▶ **GIVEN PASSAGE**:
____

The Tag-Along 2 is a 2017 Taiwanese horror film directed by Cheng Wei-hao. It is a sequel to The Tag-Along (2015), which is adapted from the well-known Taiwanese urban legend, "The Little Girl in Red". 
The film stars Rainie Yang, Hsu Wei-ning, Francesca Kao, Lung Shao-hua and River Huang. It was released  on August 25, 2017.

The film was a commercial success, grossing NT$105 million domestically against its NT$45 million budget.

Synopsis 
When social worker Li Shu-fen discovers that her pregnant teenage daughter Ya-ting has disappeared, her search for Ya-ting ends her with many horrifying mysteries. She blames Ya-ting's boyfriend Lin Chun-kai, who works as a shaman-in-training and vessel for a benevolent spirit called the “Tiger Lord”, for Ya-ting's pregnancy.

Meeting the mysterious Lin Mei-hua, who imprisons her own daughter inside her house covered with papers written with spells and encountering the missing and pregnant Shen Yi-chun in an abandoned hospital. It is revealed that the girl in red is Mei-hua's daughter who died tragically in a roller-coaster accident. Mei-hua used black magic to resurrect her but only for a demon to possess her daughter, making her the infamous girl in red. After the red girl wrecked havoc on the mountain by killing an unsuspecting hiker, Mei-hua decided to trap her using a big talisman cloth to cover her body and buried her in the mountain. However, a group illegal loggers accidentally untombed her and enabled her to wreck havoc once again.

____

▶ **INPUT DATA**:
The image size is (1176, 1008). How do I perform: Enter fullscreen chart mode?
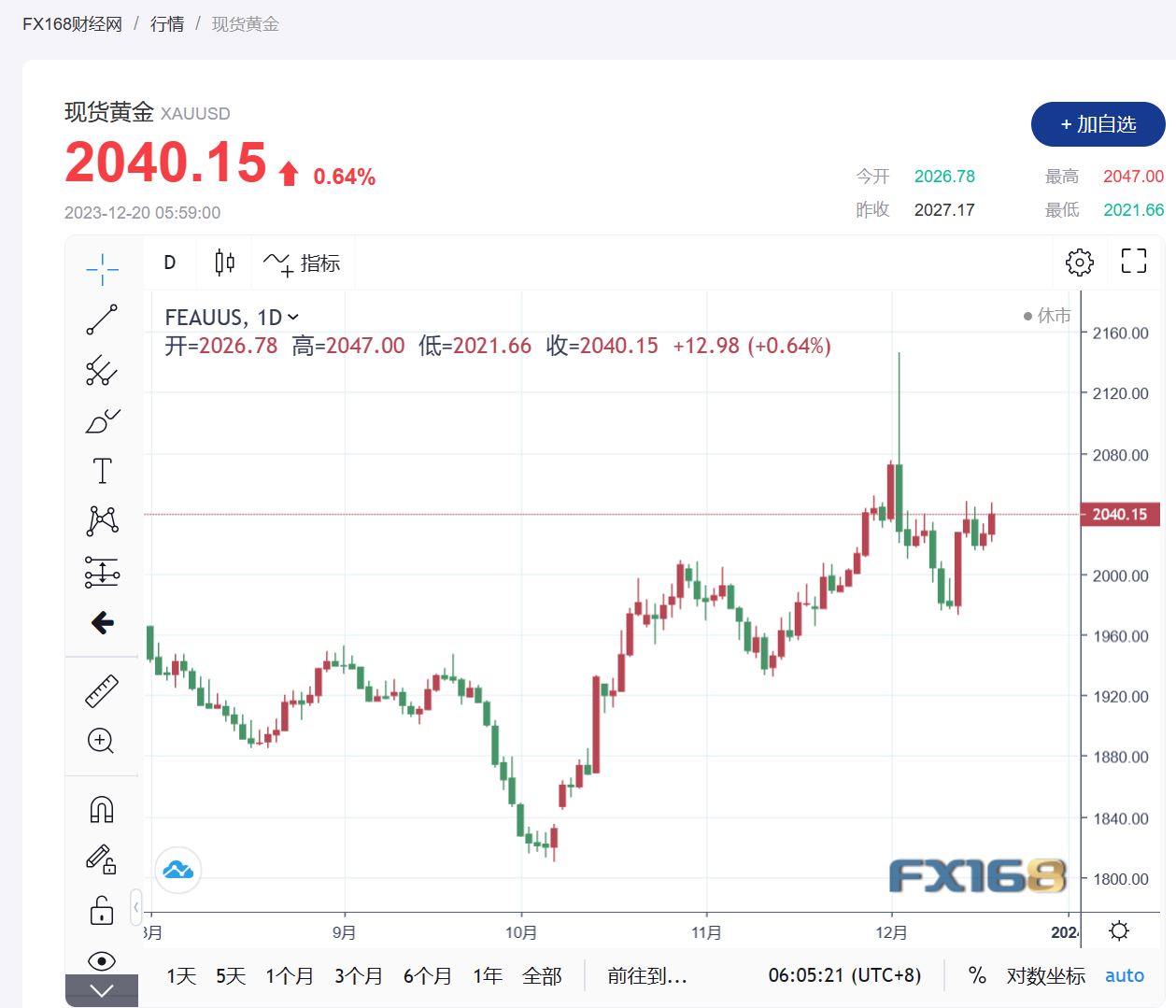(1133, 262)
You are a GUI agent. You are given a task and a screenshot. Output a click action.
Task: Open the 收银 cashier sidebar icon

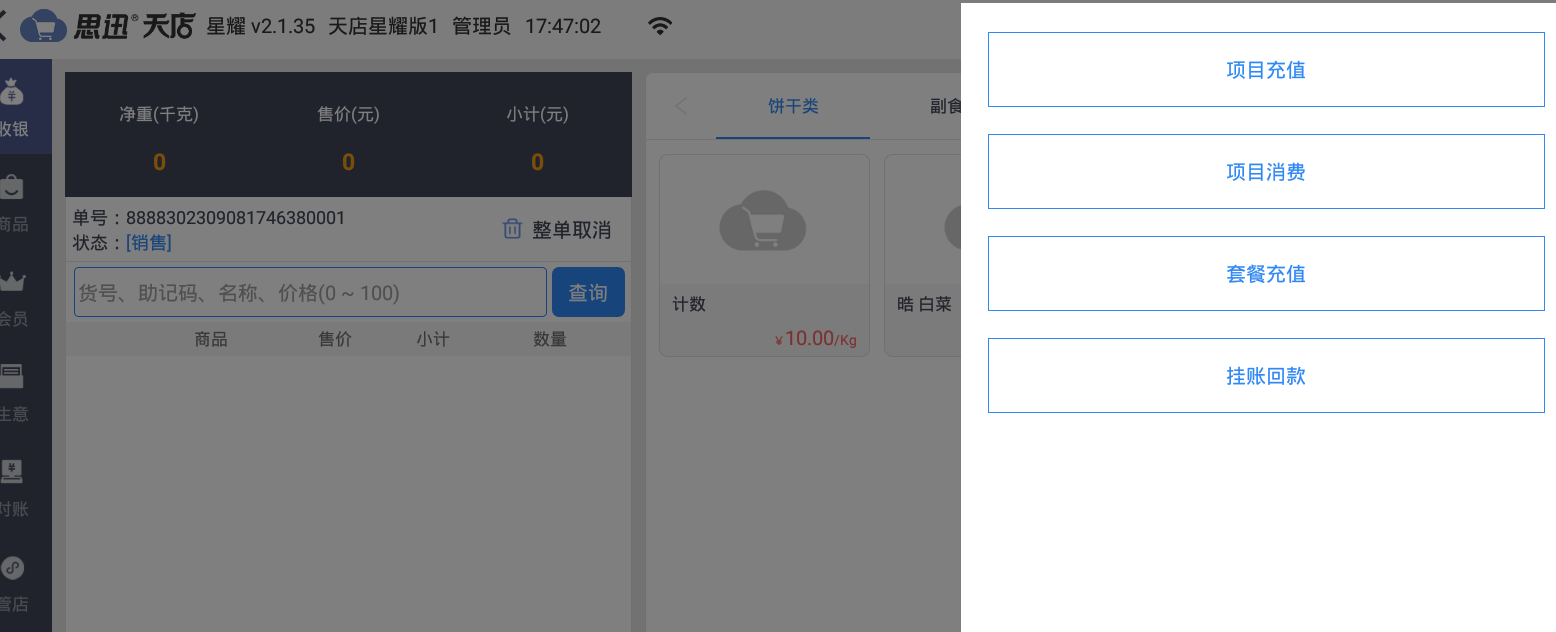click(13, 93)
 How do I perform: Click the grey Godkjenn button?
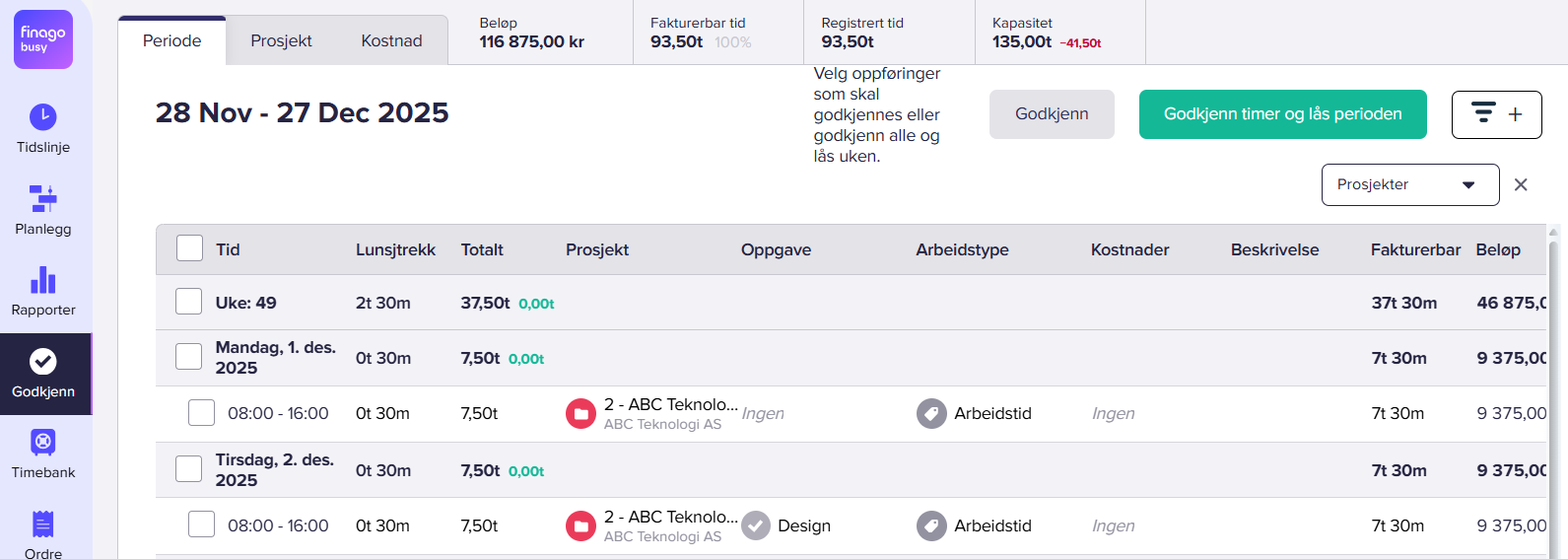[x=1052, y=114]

____

▶ **YOUR TASKS**:
a) In the passage about The Tag-Along 2, what budget did the film have?
b) Please transcribe the passage about The Tag-Along 2 between "The film stars" and "NT$45 million budget.", inclusive.
The rows have no connection to the passage about The Tag-Along 2.

▶ **ANSWERS**:
a) NT$45 million.

b)
The film stars Rainie Yang, Hsu Wei-ning, Francesca Kao, Lung Shao-hua and River Huang. It was released  on August 25, 2017.

The film was a commercial success, grossing NT$105 million domestically against its NT$45 million budget.